After a news report highlighted luxurious vacations Supreme Court Justice Clarence Thomas allegedly accepted from a wealthy friend, Thomas said he was advised he didn’t have to report the trips. In a new statement, Thomas denied any wrongdoing and vowed to follow new reporting requirements imposed on the federal judiciary.
Thomas’s critics in Congress promptly seized on the report last week of the vacations, suggesting it raised the appearance of impropriety.
Rep. Alexandria Ocasio-Cortez (D-N.Y.) demanded that the justice be impeached, saying his actions evidenced an “almost cartoonish” level of corruption. Sen. Sheldon Whitehouse (D-R.I.), who chairs the Senate Judiciary Committee’s panel on federal courts, called for an independent investigation of the justice, who has long been a target of the left.
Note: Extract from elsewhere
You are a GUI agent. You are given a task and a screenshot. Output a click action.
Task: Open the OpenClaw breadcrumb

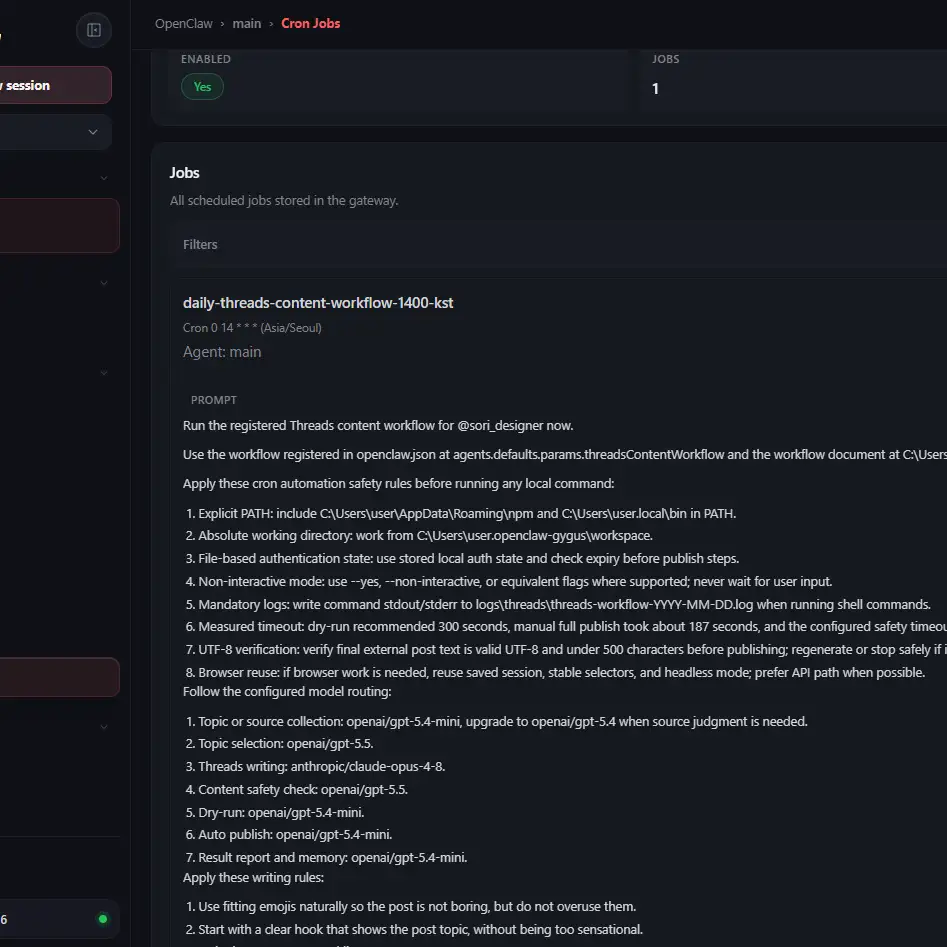pyautogui.click(x=184, y=24)
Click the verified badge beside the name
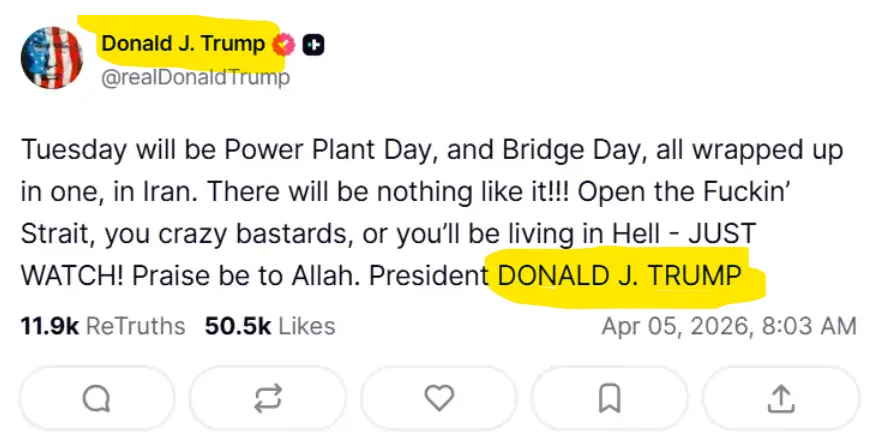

Whitehouse and other critics also say that justices whose spouses are involved in political activism, like Thomas, whose wife, Ginni Thomas, a supporter of former President Donald Trump, is active in conservative politics, should have to recuse themselves from involvement in cases related to that activism. Despite pressure, the justice declined to recuse himself from the various challenges to the disputed 2020 presidential election that made it to the Supreme Court.
Billionaire businessman and Republican Party donor Harlan Crow, who made the gifts to Thomas, has reportedly not had any business before the Supreme Court, so any allegation of a conflict of interest rests on weak grounds.
Nor is it clear if Thomas violated the judicial ethics code by not declaring the vacations. Legal experts say the code does not apply to the Supreme Court. The court has said in the past that the justices voluntarily adhere to the ethics guidelines.
Crow reportedly said the trips with Thomas and his wife were “no different from the hospitality that we have extended to many other dear friends.”
“Justice Thomas and Ginni never asked for any of this hospitality,” he said.
Details of the vacations appeared in an April 6 article published by ProPublica, a left-wing nonprofit funded by the preeminent Democratic Party donor, financier George Soros, through his Foundation to Promote Open Society. Soros has been criticized by conservatives for funding the election campaigns of various district attorneys who are soft on crime.